If ascending sensory signals are prediction errors and descending motor commands are predictions, then optimal predictions (and the resulting movements) should depend on optimizing precision in exactly the same way as in sensory processing. This suggests that, in the motor domain, cueing has a similar effect to that observed in the sensory domain: Rosenbaum (1980) first demonstrated an effect of movement cueing on reaction time in a way that is analogous to the accelerated detection of visual targets when they are preceded by valid cues in the Posner paradigm (Posner, 1980). However the movements cued in Rosenbaum (1980) were button presses, which required either visual or somatosensory attention to guide movement to the target. Thus, these non-proprioceptive aspects of button presses conflate attentional effects in visual, somatosensory, and proprioceptive domains. In other words, in previous work movements were planned in relation to an object in extra-personal space. Here, we used a simpler paradigm in which movements (wrist flexion and extension) could be performed using only proprioceptive information. This ensured that any attentional effects could be attributed to proprioception. Our motor analog of the Posner paradigm therefore allowed us to interpret our results in relation to visual attention as modeled in Feldman and Friston (2010); and to illustrate how active inference provides a framework in which to address questions about the functional anatomy of action preparation and attention.
Cueing in an Extrinsic or Intrinsic Frame of Reference?

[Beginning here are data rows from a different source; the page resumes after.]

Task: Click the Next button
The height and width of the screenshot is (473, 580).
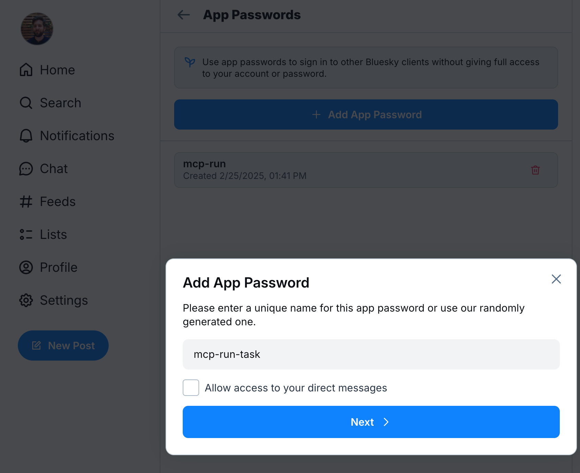Action: (371, 422)
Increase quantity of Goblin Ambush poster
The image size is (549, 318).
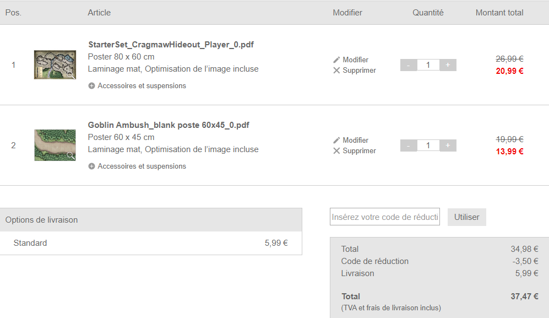point(448,145)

A key question in the functional anatomy of motor attention is where biasing effects are located in the cortical hierarchy: see Grafton and Hamilton (2007) for a review of motor hierarchies. In the sensory domain, attention is usually considered to operate at the lower levels of sensory hierarchies to select among competing sensory processing channels. This is seen in both psychological (e.g., the distinction between object and spatial visual attention: Treisman, 1998; Macaluso et al., 2003) and electrophysiological treatments (e.g., biased competition models: Desimone and Duncan, 1995). If the functional anatomy of the motor hierarchy recapitulates that of sensory hierarchies, then one might expect to see attentional modulation in lower levels, which we will associate with representations in an intrinsic frame of reference.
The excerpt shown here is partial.